Generex Biotechnology receives Australian patent for vaccine technology to fight cancer and pandemic influenza

Generex Biotechnology announced today that its wholly owned subsidiary, Antigen Express, has received Australian Patent No. 778115 titled "Hybrid Peptides Modulate the Immune Response." Antigen Express is designing and testing such vaccine peptides for the control of cancer and infectious diseases with a particular focus on the pandemic H5N1 influenza, which has been reported in South East Asia.

The specific award covers the use of vaccine peptides composed of the immunoregulatory Ii-Key peptide joined through a simple chemical spacer to MHC class II epitope peptides. Such hybrid peptides have about 200 times greater potency in vitro than the epitope-only peptide. In mouse vaccine experiments, such hybrids induce four-to-eight times greater T helper cell responses, when measured by special T helper cell assays.

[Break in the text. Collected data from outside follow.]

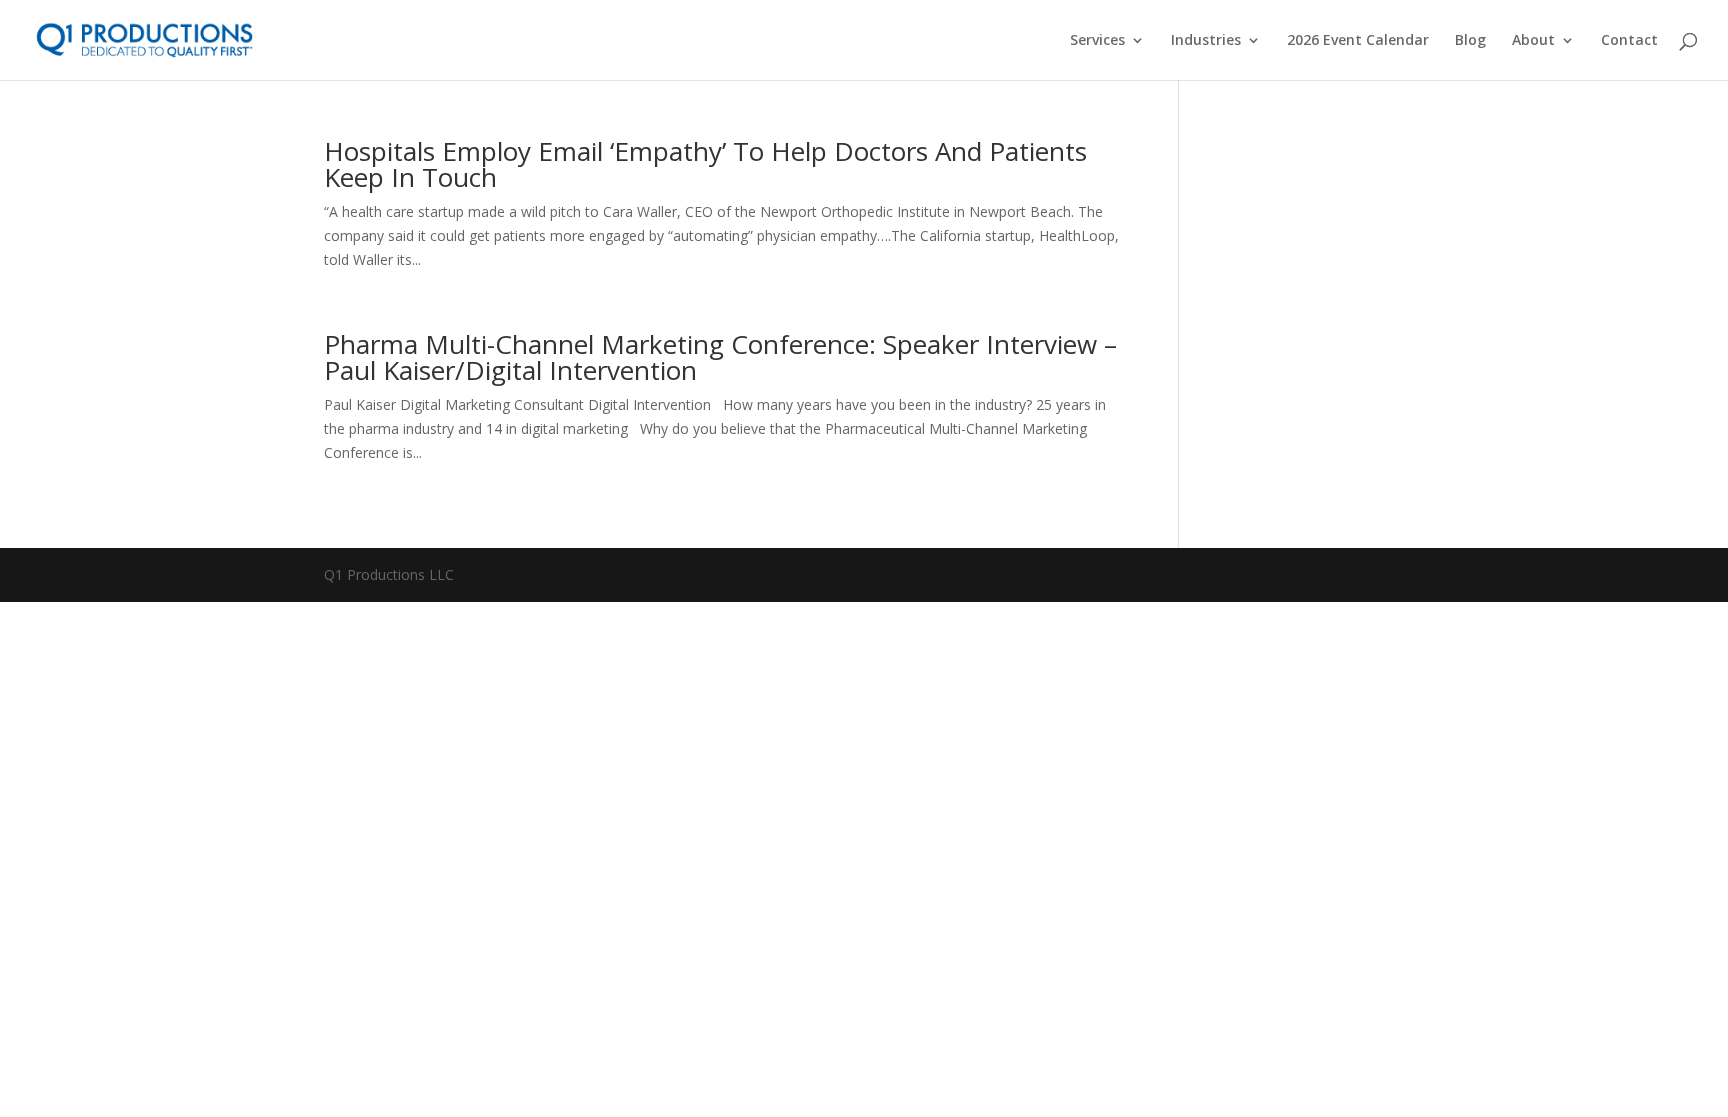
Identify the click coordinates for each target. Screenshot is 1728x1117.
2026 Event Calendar (1358, 41)
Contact (1629, 41)
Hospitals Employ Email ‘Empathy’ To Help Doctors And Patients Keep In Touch (705, 164)
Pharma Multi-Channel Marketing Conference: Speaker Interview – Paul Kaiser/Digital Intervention (720, 357)
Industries (1206, 41)
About (1533, 41)
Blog (1470, 41)
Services (1097, 41)
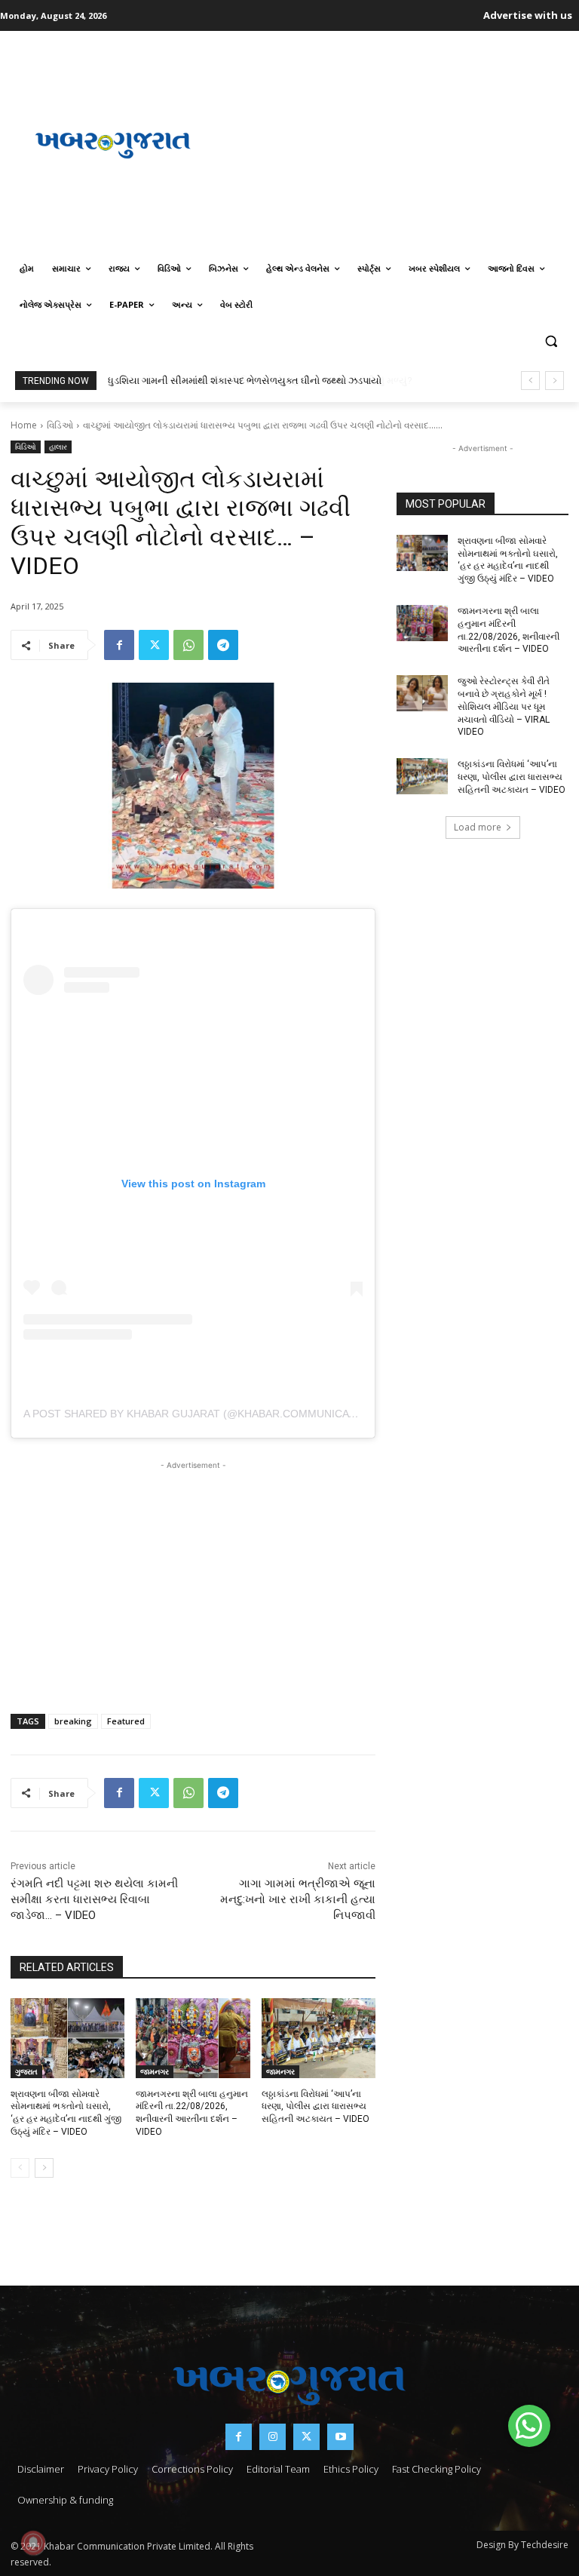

A priority program for Generex and Antigen Express is the development of a vaccine using this technology to protect against pandemic H5N1 influenza. The Antigen Express vaccine could be used to prime T helper cell responses to a recombinant protein of H5 hemaglutinin. Such priming might be mandatory if recombinant H5 protein is in short supply, as some fear. Alternatively, the Antigen Express vaccine might be useful as a stand-alone vaccine if the pandemic progresses too swiftly.

The World Health Organization has warned that the H5N1 influenza might kill millions of persons worldwide, but vaccines against it cannot be easily raised because the virus is so strong that it kills the chicken embryos inside eggs in which vaccines are usually prepared. The current vaccine for the prevalent flu strains consists basically of H1 and H3 hemagglutinin proteins isolated from such inoculated eggs.

Development of the influenza H5 vaccine is being coordinated by Dr. Douglas Powell, Director of Immunobiology at Antigen Express. Powell trained at the National Institutes of Health with Dr. Tony Fauci and was a postdoctoral fellowship at the Gladstone Institute of Virology at University of California, San Francisco, with Dr. Warner Greene. He worked previously at DuPont Merck Pharmaceutical Co., and most recently was Project Leader in Virology at Millennium Pharmaceuticals Inc., working to identify novel T cellular targets for therapeutic intervention in HIV/AIDS.

Dr. Powell said, "I am optimistic that we have achieved a breakthrough in methods to prime a potent T cell response to individual MHC class II epitopes for various infectious diseases. In addition to protecting against pandemic influenza, I believe that similar experiments we are now pursuing with MHC class II epitopes from HIV gag and nef will lead to immunotherapeutic vaccines to protect against disease progression in HIV-positive individuals."